Kondisi kehidupan rakyat Aceh pasca Perjanjian Damai Memorandum of Understanding (MoU) Helsinki 15 Agustus 2005, baik-baik saja. Tidak ada hal yang aneh serta gejolak yang mengganggu kehidupan rakyat Aceh yang mangkhawatirk dan atau mengancam kondisi politik, hukum dan keamanan.
Demikian juga, rakyat Aceh sangat paham bahwa, salah satu isi atau poin butir MoU Helsinki 2005 adalah, jumlah personil tentara (Tentara Nasional Indonesia/TNI) sebanyak 14.700 orang.
Sesungguhnya ini landasan ideal, hukum dan politik yang sama-sama kita patuhi. Apalagi sejak berlakunya MoU, turunannya pada Undang-Undang Pemerintahan Aceh (UUPA), secara politik, hukum dan keamanan rakyat Aceh sangat patuh dan mahfum, ini harus dipatuhi bersama. Meskipun sejak ada sistem politik yang khusus di Aceh, yang “katanya” merujuk kepada “lex specialist” semu dan tidak jelas secara aturan hukum, politik, ekonomi dan lainnya, ini hanya menjadi catatan sejarah dan emosional “urut dada” bagi rakyat Aceh secara realitas aturan hukum, politik, ekonomi dan lain-lain.
Walaupun ada yang namanya partai politik lokal juga, tidak lebih untuk kepentingan politik dan ekonomi para elite Aceh, partai politik dan aktivis politik tertentu serta oligarki. Tetapi rakyat Aceh diam seribu bahasa.
Akan tetapi, tiba-tiba mengapa adanya upaya penambahan 4 Batalion TNI di Aceh, dengan alasan dan argumentasi agar keamanan Aceh lebih terjamin dalam sistem dan strategi pertahanan nasional, juga lucunya argumentasi semakin luas dan terbuka lapangan kerja untuk putra-putri Aceh di dalam TNI. Apakah tidak ada pertimbangan analisis yang lebih ekonomis dan jebijakan anggatan fiskal/moneter negara dari anggaran belanja publik untuk TNI?
Demikian juga, adanya agar pembangunan dan pertumbuhan ekonomi Aceh lebih dan merata. Apakah berbagai alasan yang tidak rasional dan logis ini benar?. Apakah banyak yang tidak paham dengan benar dan sesungguhnya berbagai catatan sejarah Aceh sejak abad pertengahan, penjajahan bangsa-bangsa Eropah, Jepang dan lain sebagainya.
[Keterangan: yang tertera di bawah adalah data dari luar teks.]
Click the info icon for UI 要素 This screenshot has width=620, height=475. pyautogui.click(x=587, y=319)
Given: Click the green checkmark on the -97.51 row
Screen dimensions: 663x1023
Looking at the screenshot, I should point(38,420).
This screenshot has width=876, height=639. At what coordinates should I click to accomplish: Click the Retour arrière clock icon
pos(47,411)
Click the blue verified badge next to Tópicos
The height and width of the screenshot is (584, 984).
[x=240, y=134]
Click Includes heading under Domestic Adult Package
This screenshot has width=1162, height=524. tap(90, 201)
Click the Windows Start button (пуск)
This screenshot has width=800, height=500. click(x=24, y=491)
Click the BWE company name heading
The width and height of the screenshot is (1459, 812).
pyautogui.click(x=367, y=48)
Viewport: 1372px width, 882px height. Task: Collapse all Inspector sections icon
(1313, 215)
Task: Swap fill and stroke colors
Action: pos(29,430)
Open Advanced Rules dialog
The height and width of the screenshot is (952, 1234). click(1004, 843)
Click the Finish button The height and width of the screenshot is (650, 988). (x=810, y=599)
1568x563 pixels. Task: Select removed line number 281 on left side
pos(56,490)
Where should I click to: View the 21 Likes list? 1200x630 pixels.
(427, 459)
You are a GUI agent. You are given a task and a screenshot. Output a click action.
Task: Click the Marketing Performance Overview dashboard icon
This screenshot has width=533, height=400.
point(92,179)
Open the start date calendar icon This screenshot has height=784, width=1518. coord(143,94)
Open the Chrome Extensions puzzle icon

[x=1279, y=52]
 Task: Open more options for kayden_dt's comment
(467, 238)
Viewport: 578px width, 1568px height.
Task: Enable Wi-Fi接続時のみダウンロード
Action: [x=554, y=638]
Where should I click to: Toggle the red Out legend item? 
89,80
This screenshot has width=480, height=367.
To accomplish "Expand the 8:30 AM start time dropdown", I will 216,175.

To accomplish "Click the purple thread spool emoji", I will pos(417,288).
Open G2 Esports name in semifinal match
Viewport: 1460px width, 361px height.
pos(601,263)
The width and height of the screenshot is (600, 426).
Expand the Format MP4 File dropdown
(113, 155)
Sehingga usaha untuk membuat, mendirikan, mentapkan tambahan 4 batalyon di Aceh dikaji dan tidak dipaksakan agar ada.
Ada kekhawatiran jika dipaksakan akan berlaku sesuatu hal, ata persoalan baru yang lebih besar dikemudian hari. Sebaiknya pengambil kebijakan dalam tubuh TNI dan juga Pimpinan TNI tidak memaksakan diri untuk mendirikan dan manambah 4 batalyon, dengan pemikiran yang sangat bijaksana, cerdas, merujuk aturan hukum dan Perjanjian Damai MoU Helsinki dan berbagai hal lainnya yang akan menjadikan persoalan baru nantinya.
Tetap teguh pada slogan yang selalu digaungkan yaitu, “Damai Itu Indah”.